An explanation of the problem requires just a bit of background, and, in
particular, the definition of a couple of terms. "Readahead" is the
process of speculatively reading file data into memory with the idea that
an application is likely to want it soon. Reasonable performance when
reading a file sequentially depends on proper readahead; that is the only
way to ensure that reading and consuming the data can be done in parallel.
Without readahead, applications will spend more time than necessary waiting
for data to be read from disk.
"Plugging," instead, is the process of stopping I/O request submissions to
the low-level device for a period of time. The motivation for plugging is
to allow a number of I/O requests to accumulate; that lets the I/O
scheduler sort them, merge adjacent requests, and apply any sort of
fairness policy that might be in effect. Without plugging, I/O requests
would tend to be smaller and more scattered across the device, reducing
performance even on solid-state disks.
Now imagine that we have a process about to start reading through a
long file, as indicated by your editor's unartistic rendering here:
Once the application starts reading from the beginning of the file, the kernel
will set about filling the first readahead window (which is 128KB with
larger files) and submit I/O for the second window, so the situation will
look something like this:
Once the application reads past 128KB into the file, the data it needs will
hopefully be in memory. The readahead machinery starts up again,
initiating I/O for the window starting at 256KB; that yields a situation
that looks something like this:
This process continues indefinitely with the kernel running to always stay
ahead of the application and have the data there by the time that
application gets around to reading it.
The 2.6.39 kernel saw some significant changes
to how plugging is handled, with the result that the plugging and
unplugging of queues is now explicitly managed in the I/O submission
code. So, starting with 2.6.39, the readahead code will plug the request
queue before it submits a batch of read operations, then unplug the queue
at the end. The function that handles basic buffered file I/O
(generic_file_aio_read()) also now does its own plugging. And
that is where the problems begin.
Imagine a process that is doing large (1MB) reads. As the first large read
gets into generic_file_aio_read(), that function will plug the
request queue and start working through the file pages already in memory.
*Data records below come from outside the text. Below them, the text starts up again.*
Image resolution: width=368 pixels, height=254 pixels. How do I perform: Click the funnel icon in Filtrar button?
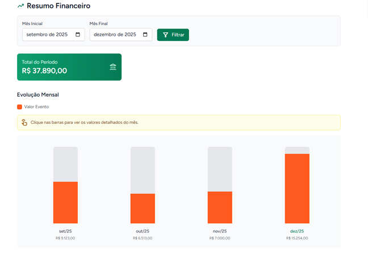click(x=166, y=35)
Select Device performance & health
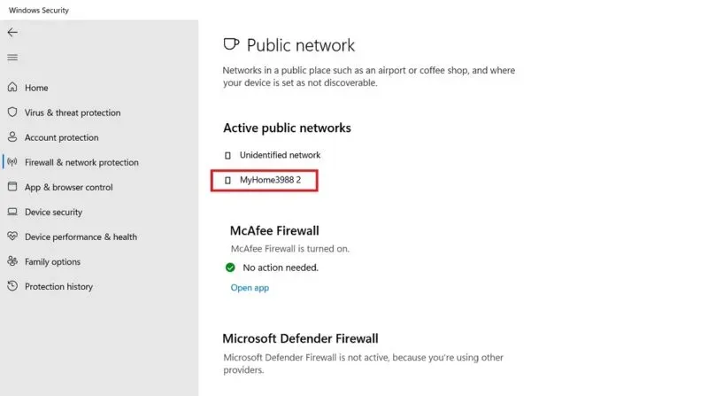 click(x=81, y=237)
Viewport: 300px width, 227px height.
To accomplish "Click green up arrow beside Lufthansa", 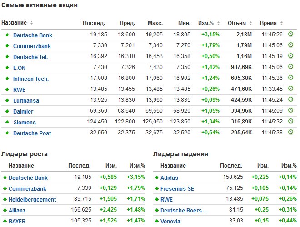I will tap(7, 100).
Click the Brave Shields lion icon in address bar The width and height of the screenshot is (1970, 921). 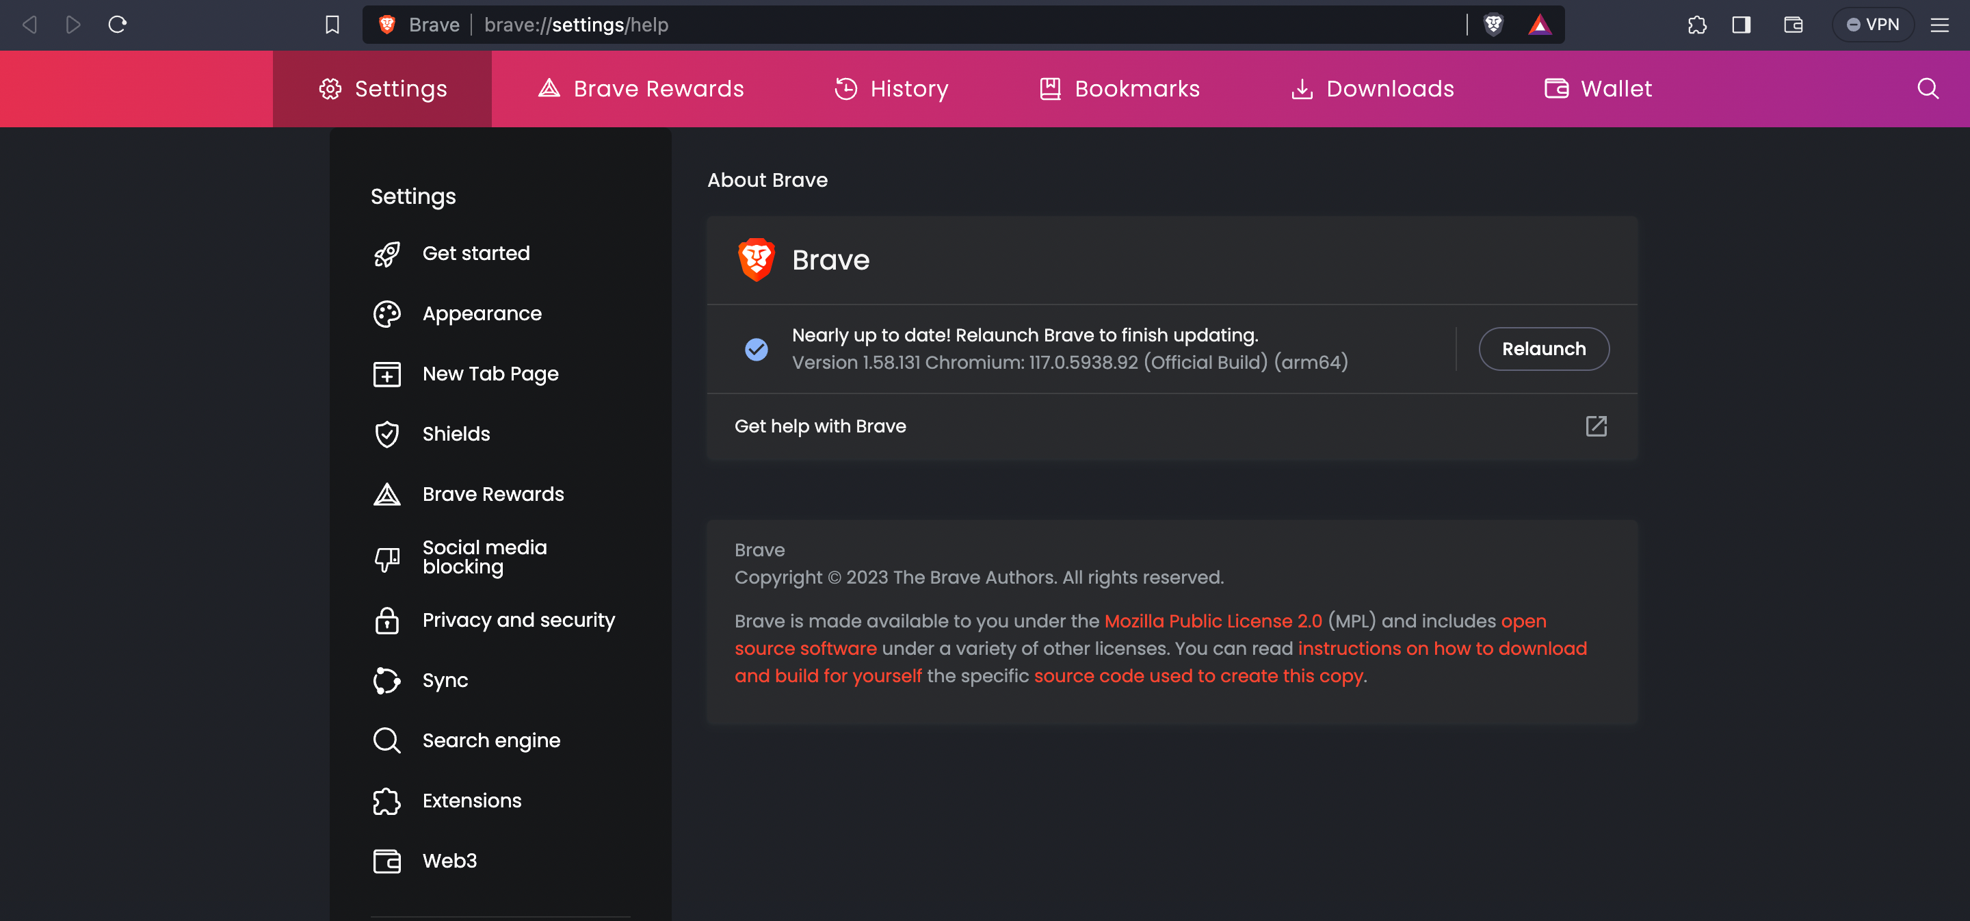[x=1493, y=25]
When it gets to the end of the first readahead window (at 128KB), the
readahead code will be invoked as described above. But there's a problem:
the queue is still plugged by generic_file_aio_read(), which is
still working on that 1MB read request, so the I/O
operations submitted by the readahead code are not passed on to the
hardware; they just sit in the queue.
So, when the application gets to the end of the second readahead window, we
see a situation like this:
At this point, everything comes to a stop. That will cause the queue to be
unplugged, allowing the readahead I/O requests to be executed at last, but
it is too late. The application will have to wait. That wait is enough to
hammer performance, even on solid-state devices.
The fix is to simply remove the top-level
plugging in generic_file_aio_read() so that readahead-originated
requests can get through to the hardware. Developers who have been able to
reproduce the slowdown report that this patch makes the problem go away, so
this issue can be considered solved. Look for this fix to appear in a
stable kernel release sometime soon.